• _Work instructions_
Write the next part of the forum thread about the 2012 ARBA Convention, beginning with the post from bunnychild whose header is the last thing shown.

• _Extract provided_
>> Begin

# 2012 ARBA Convention in Kansas



## woahlookitsme (Jul 21, 2012)

So as july comes to a close october gets closer and closer! Whos going to Convention, who are you taking or buying, and what are you excited to see? Pictures are welcome of the buns who will be competing !



I will so far be taking 5 juniors (3 black bucks, 1 black doe, 1 chocolate doe) and 2 seniors (1 choco doe and 1 choco buck) and am awaiting what else arrives in the nestbox for me this weekend! 

I am SUPER excited to be able to watch the movie Rabbit Fever and see all of my bunny friends! Im also going to get me some more of those air fresheners with the different breeds on them. My tan one is still in my car just for the picture even though it lost the smell months ago! Lol! I'm also super excited to see if the BEW and Broken Brits pass again then they will have a new color! My friend is also hoping to finally have her red JW show and pass! Ill definitely be watching the white board by the standards committee!


----------



## fuzz16 (Jul 21, 2012)

Where in ks is it?


----------



## DharmaBuns (Jul 21, 2012)

*woahlookitsme wrote: *


> So as july comes to a close october gets closer and closer! Whos going to Convention, who are you taking or buying, and what are you excited to see? Pictures are welcome of the buns who will be competing !
> 
> 
> 
> ...


Ohhh I wish I was going!! I can't go this year but I will be at the one in 2013. Fortunately some other Tan people are heading down and offered to take mine with them and show them. I love these people! Right now, I'm not entirely sure what I'm going to send down. Almost everything of mine is still in the 2-4 week old stage so it's hard to tell. Right now I have 11 black kits, 13 chocolate kits and 6 lilac kits to choose from. No blues  Will you have any blue Tans for sale? Ones like Union and Yankee? lol!

I am also excited to pick up my trio of black Silvers. With all the drama going on in the Tan club now (it's really getting out of hand!) I need something else to distract my attention for a bit. At this point, I'm thinking of washing my hands completely of it even though the Tans are my very very favorite.


----------



## woahlookitsme (Jul 21, 2012)

fuzz16 wrote:


> Where in ks is it?



Wichita, Kansas October 27-31 Here is their website
http://www.heartland2012.com/

I bred union and yankess full sister back to their blue daddy Seawolf (everything in his pedigree is black). Hopefully Ill get some more nice blues out of that and with no white toenails *crosses fingers*

I totally understand. There are many politics in the Tan club but I have heard it has always been that way. I dont know who to vote for president as they are total opposites but time will tell and I need to do my research. I stay out of the gossip and just enjoy the breed. I cant go to many of their breed shows anyways because they are always too far away but I wont let that stop me from raising buns that catch their attention when I do show with them 

Congrats on your new breed though! Silvers are gorgeous buns!


----------



## bunnychild (Jul 21, 2012)

>> End

• _Given material_
>> Begin

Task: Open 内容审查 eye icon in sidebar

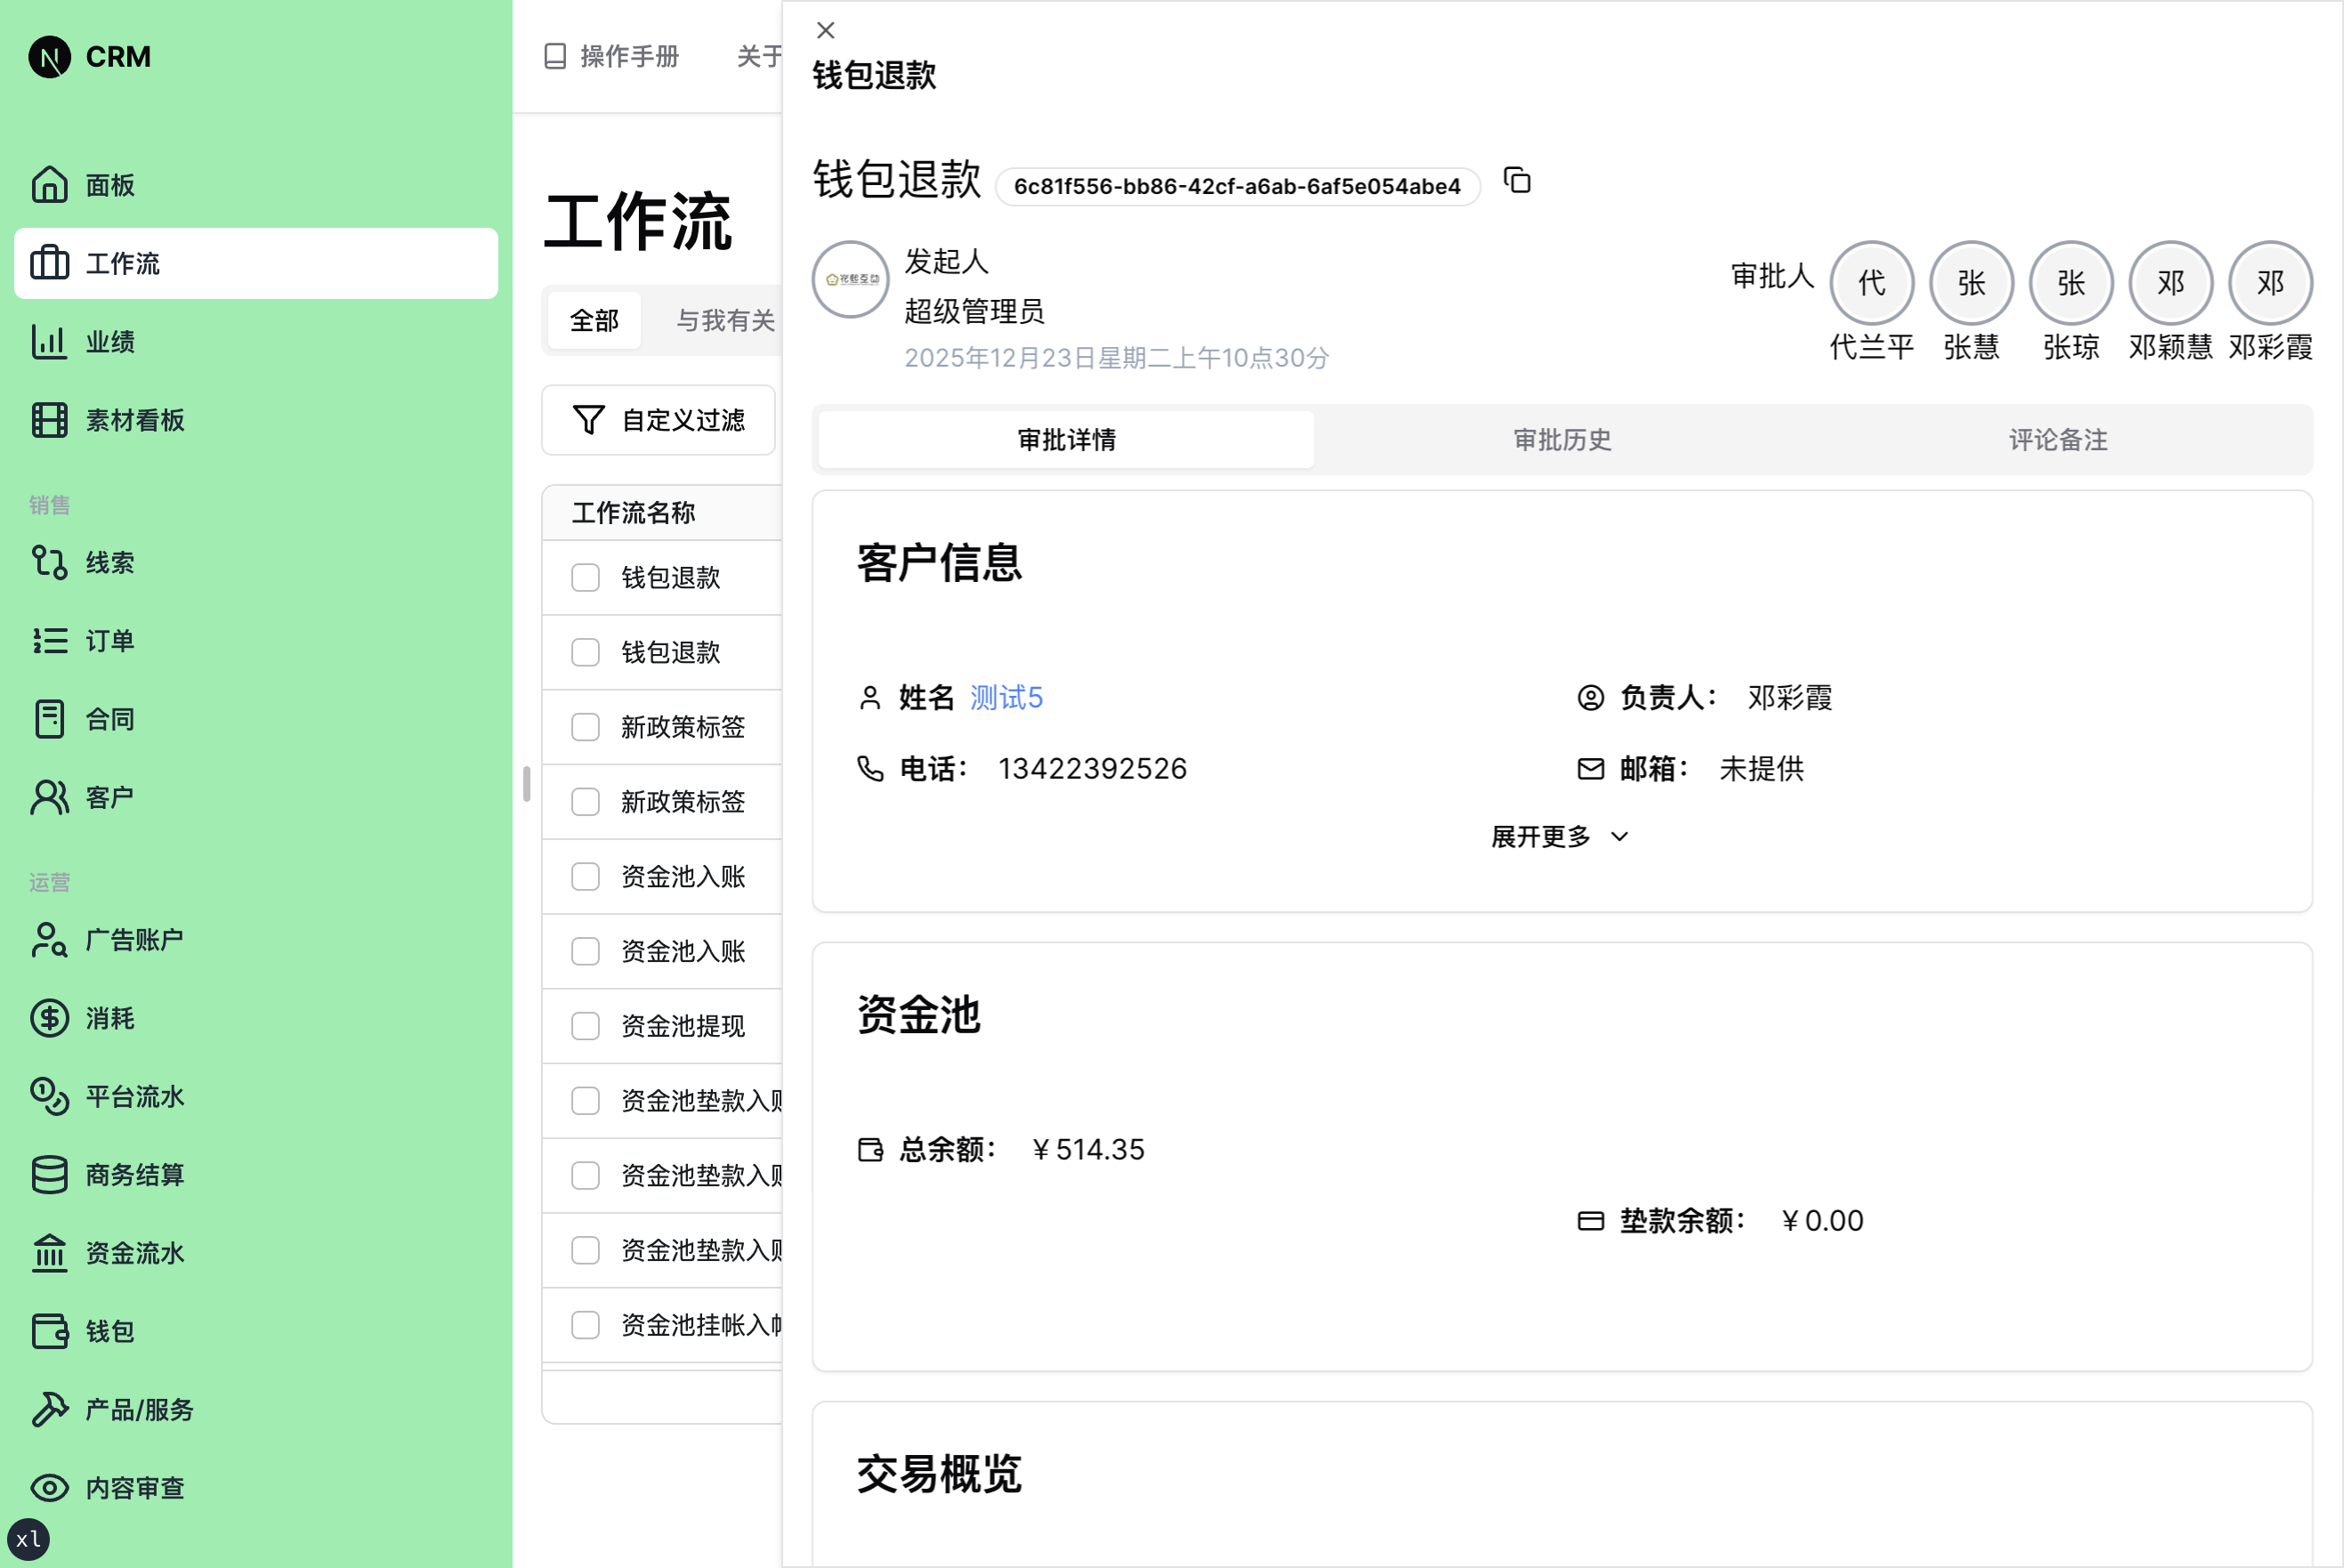Action: tap(49, 1488)
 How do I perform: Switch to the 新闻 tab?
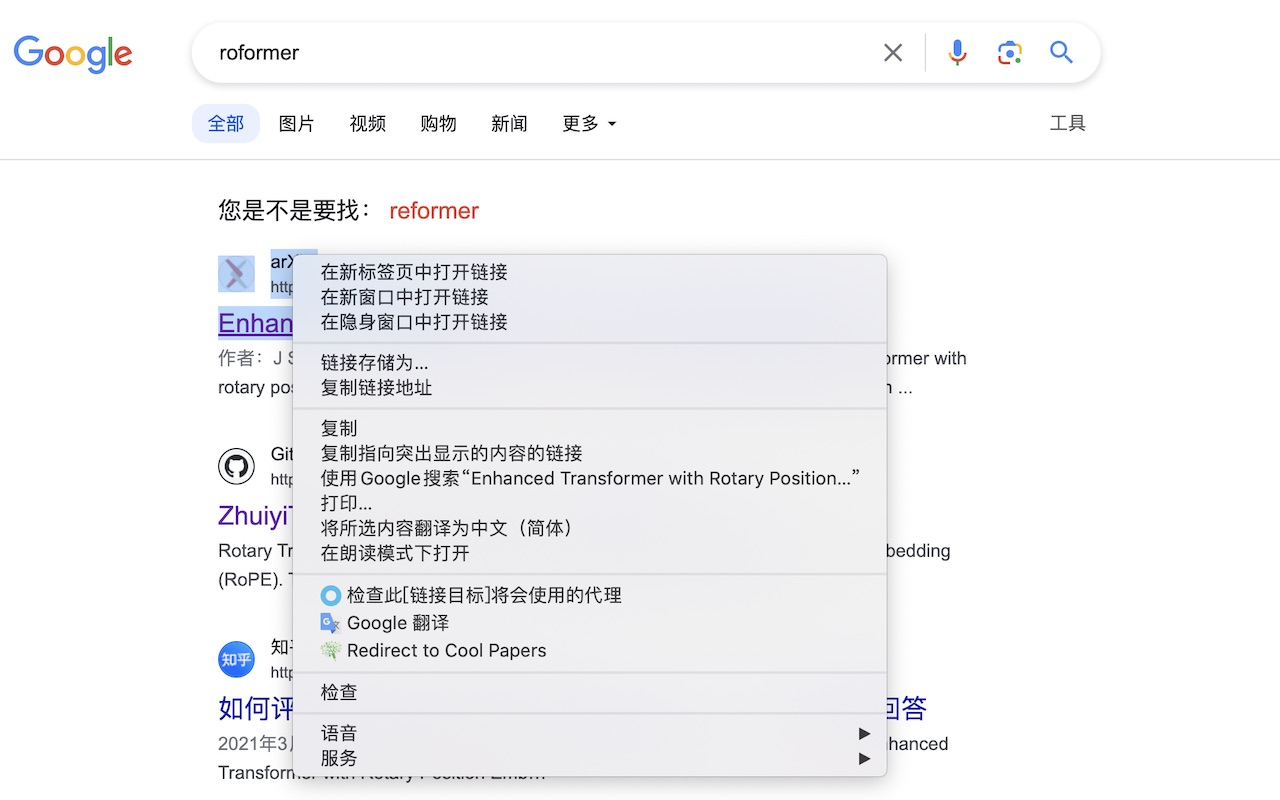coord(509,124)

>> End

• _Written answer_
I am so excited for the convention this year because it will be my first time at one and it is close enough to my town. I go to Wichata alot any ways.

I will be taking my jersey woolies. Maybe some himmis but I hav to see how they do at county and state fair.


----------



## majorv (Jul 21, 2012)

I plan to take some Polish to show. I have 3 blacks, 1 broken, 3 blues and 1 REW - all juniors. I probably won't take any seniors...at least I don't think I will.


----------



## woahlookitsme (Jul 21, 2012)

LOL I wouldnt be surprised if you toted pibb up there


----------



## majorv (Jul 21, 2012)

*woahlookitsme wrote: *


> LOL I wouldnt be surprised if you toted pibb up there


You read my mind, lol!


----------



## wendymac (Jul 22, 2012)

I'm not going, but a friend is going and said he'd take some of my rabbits if I wanted him to. Not sure if anything I have is good enough, but I plan to look for a French Lop buck...and then he can bring it home for me. 

But I'll definitely be there next year...it'll be only an hour from me. Woooooohooooo!!! Everyone is super excited that it's finally coming back to PA. But it sure is going to suck for those on the west coast.


----------



## majorv (Jul 22, 2012)

I'm afraid we probably won't do 2013. We went to San Diego and Indiana. Kansas is too close for us to miss, but PA is too far...but you never know!


----------



## woahlookitsme (Jul 22, 2012)

I dont know about PA either. Hopefully ill be in vet school by then and i wouldnt be able to go


----------



## DharmaBuns (Jul 22, 2012)

*wendymac wrote: *


> But I'll definitely be there next year...it'll be only an hour from me.


Woo! Everyone is bunking at your house! Save a room for me! lol


----------



## wendymac (Jul 23, 2012)

LOL! You can bunk here, but I'm planning on getting a motel room down there. I HATE that long-assed boring drive to the Farm Show Complex. I wish I could go to Kansas, but it just isn't going to happen. Plus my buns aren't nearly good enough to show there...I just wanted to go watch...and shop. haha


----------



## woahlookitsme (Oct 15, 2012)

YAY! Only 12 more days until we pack up for Kansas! I am totally excited!! Already have some babies spoken for and 10 of my tans are entered  

Also very excited to attend RabbitCon 2012 to attend presentations covering many topics such as breeding, health, and improving your herd. 

Kansas or Bust


----------



## ldoerr (Oct 15, 2012)

I was a breeder for 4 years and I was never able to go. It was always too far away. My mom does not like to go more than 1.5-2 hrs for a show so we only ever went to 2-3 shows a year. (Sucks I know). I did not have good enough rabbits until my Senior year in HS either. I have always wanted to go, it has just not been an option for me


----------



## woahlookitsme (Oct 15, 2012)

Thats how we were but luckily the lady who got me started in rabbits splits costs and even drives a van for transporting bunnies. She has been to every convention since she started showing rabbits 30 some odd years ago which is awesome. Our first one was San Diego California in 09


----------



## littl3red (Oct 15, 2012)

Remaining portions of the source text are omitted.